The stones can be washed.

Gibbs says these kinds of standoff and feed pad areas could also work well with sugar beet harvested and silaged.

For southern farmers this could allow them to sow the crop later, even into December, when they’re more likely to be able to get on to the paddock. The sugar beet crop could then be grown right through to October, ensiled and used in autumn and the following winter.

Gibbs says farmers have also been frightened off trucking cows out of the district to low rainfall areas by suggestions transporting cows is deleterious to their health or wellbeing.

“That’s one area where there’s been a huge amount of research especially overseas where they truck cattle very, very long distances.”

Gibbs says done right, transporting pregnant cattle causes no harm to the animals.

“There’s tremendous body of work around trucking animals and how safe it is. It’s a pernicious myth to suggest otherwise.”

Mycoplasma bovis is a risk but it is possible with good systems for large-scale operations to handle groups of animals from different farms without those animals coming into contact with each other, he says.

Those areas, like Central Otago are well set up, have great climates for wintering animals and the operators are able to crop and use tactics such as catch crops to reduce nutrient leaching.
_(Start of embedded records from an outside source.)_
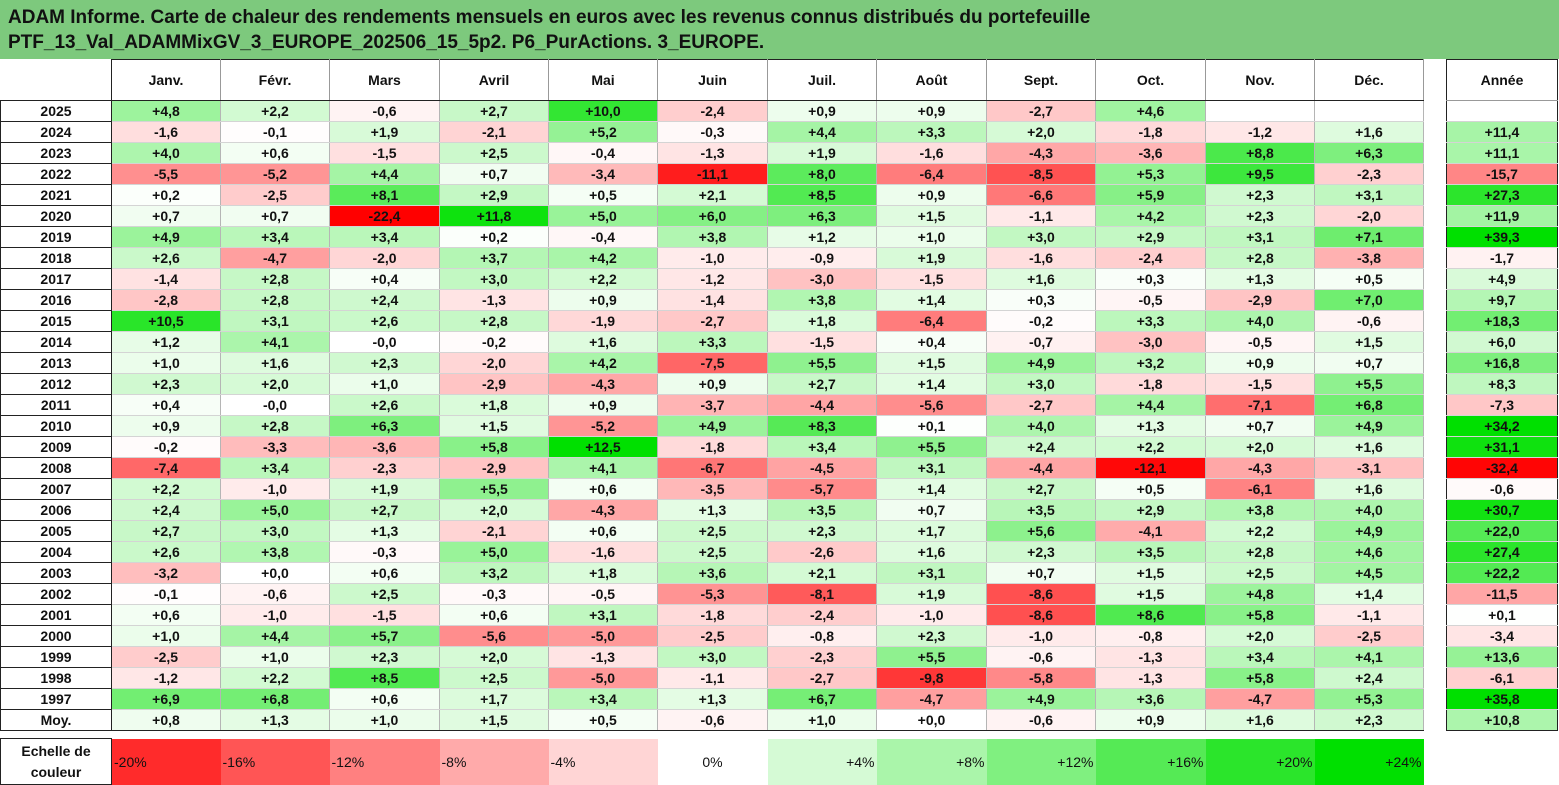  What do you see at coordinates (1260, 552) in the screenshot?
I see `heatmap-cell: +2,8` at bounding box center [1260, 552].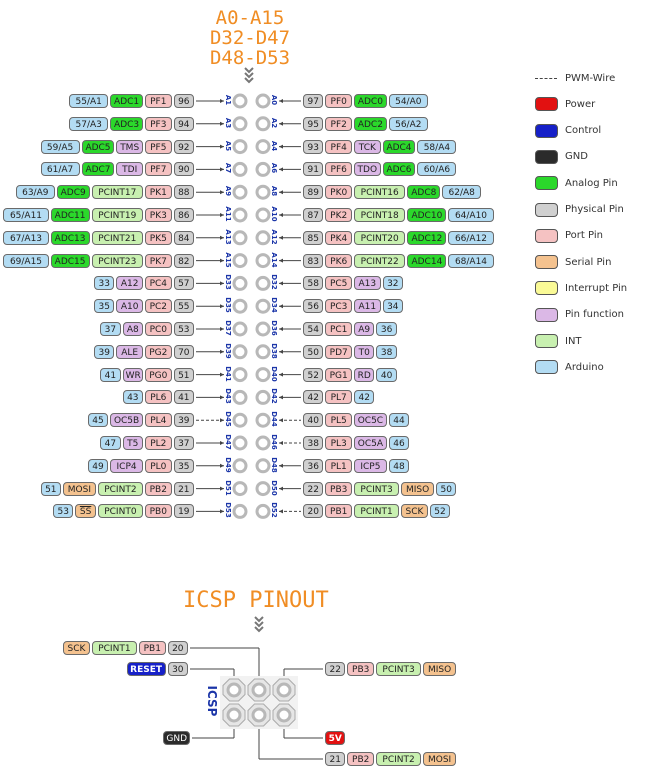 This screenshot has height=775, width=661. What do you see at coordinates (338, 124) in the screenshot?
I see `port-label: PF2` at bounding box center [338, 124].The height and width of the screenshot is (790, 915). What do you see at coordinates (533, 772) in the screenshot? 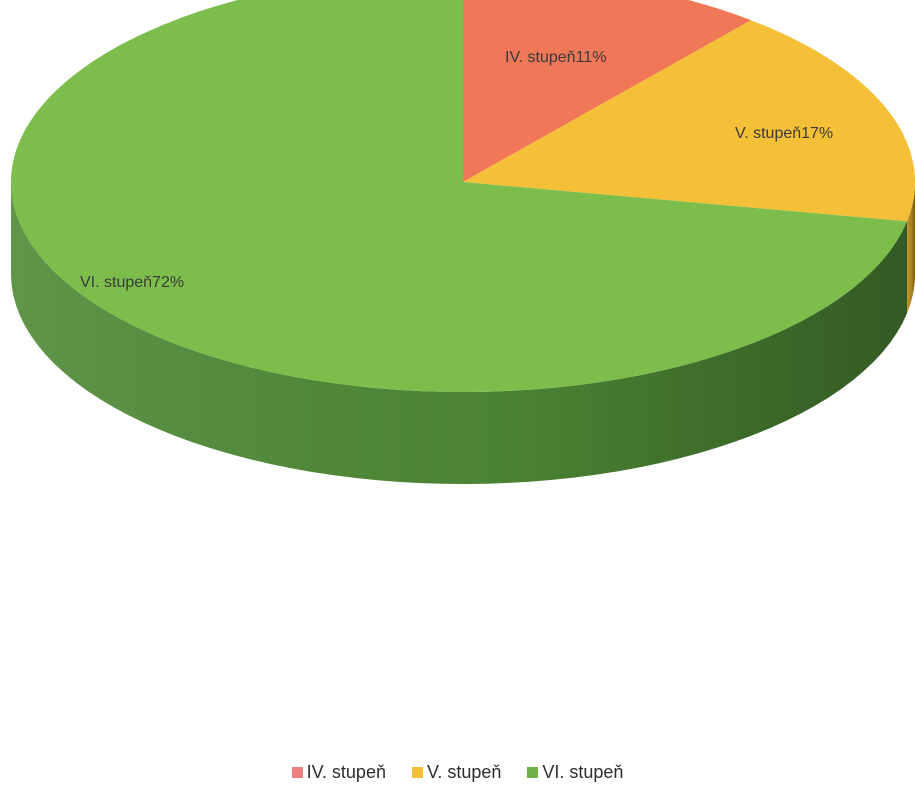
I see `legend-swatch-vi` at bounding box center [533, 772].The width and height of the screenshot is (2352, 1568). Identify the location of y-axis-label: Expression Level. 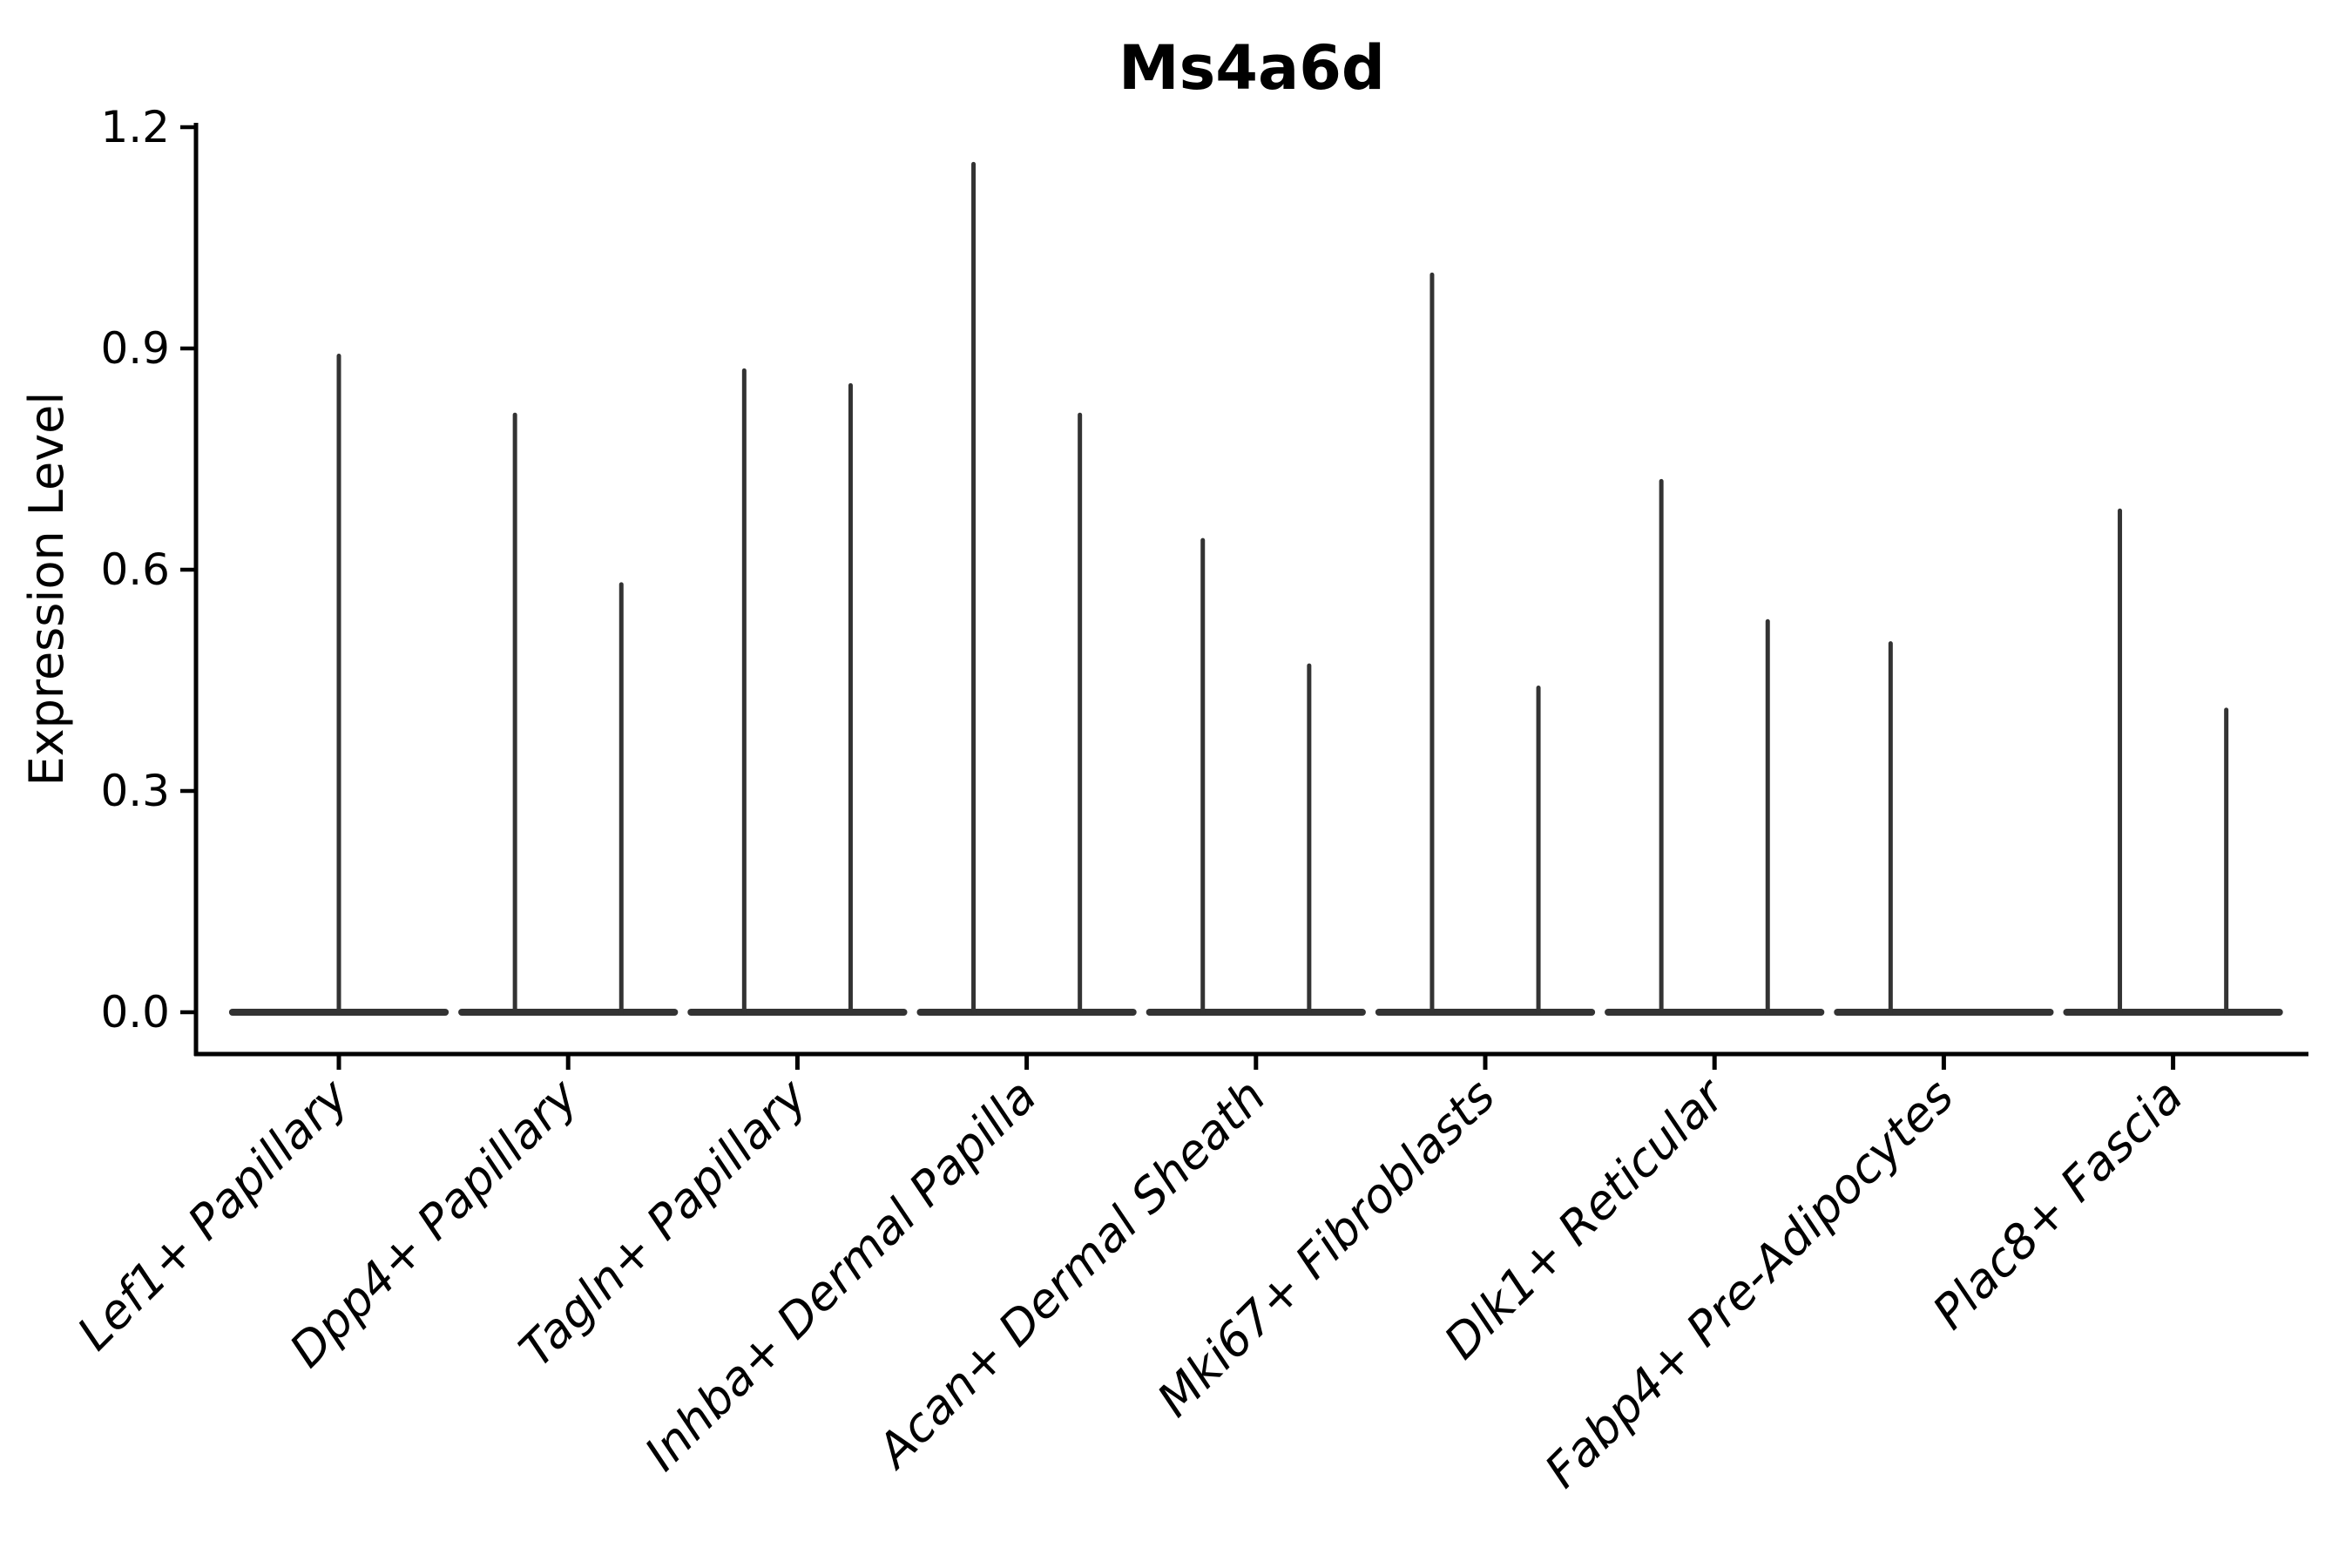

• Southern dairy farmers interested in working with a new beet research project in these areas this year can contact Gibbs on


Investing in a 1000-litre calf milk replacer unit with a reticulated mixing tank can save time and make getting phosphorus on to straw a whole lot more efficient and effective, Gibbs says.

Cows need 50g of phosphorus a day if they’re being wintered on fodder beet, and it’s particularly essential they get that if they’re eating fodder beet and straw alone.

Gibbs says it’s best administered as DCP (di-calcium phosphate) mixed as a slurry and poured on to the dry feed such as straw or hay, or dusted on to wet supplement such as silage.

By applying it to the supplement – that farmers should be observing cows are eating – cows are most likely to get their daily requirement.

It’s not good enough and can indeed be dangerous to depend on licks put out in the paddock because that relies on all cows choosing to consume it and getting enough, Gibbs says.

For larger-scale wintering situations, particularly where straw is the fibre supplement of choice, mixing the DCP to a slurry in a 1000-litre calf milk replacer unit means the slurry can be applied to several days’ worth of straw at one time. The DCP is mixed with water – 50g DCP to 300ml of water.

A 200kg drymatter straw bale fed at 2kg DM/cow/day for 100 cows would require 5kg DCP mixed with 30l of water. Once they’ve mixed it in the larger tank they time how long it takes to fill a 30l bucket.

“They cut the top string of the bales so the bales feather out a bit and then they can drive along with the pod on the back of the tractor and pour the slurry on each bale, timing it to match the 30l bucket application rate.”

Sugar beet silage

Sugar beet, like fodder beet is a high energy crop that’s used commonly around the world, as a stock feed.

It’s being grown in New Zealand by both dairy and beef farmers, mainly for harvesting and feeding out.

It’s also been silaged successfully overseas and Gibbs says he’s working with farmers here on it this season.

Research has found a high walled, narrow pit is used with grass silage or something similar put in first as a 50-60cm layer.

The harvested beet bulbs, without leaf, are then piled in before another 50-60cm layer of grass silage is applied on top.

Gibbs says there’s no need to compress the bulbs as they compress over time themselves under their own weight, creating an anaerobic situation.

Care has to be taken to avoid an aerobic situation because the beet will quickly rot and produce leachate.

Higher drymatter varieties are used for the same reason.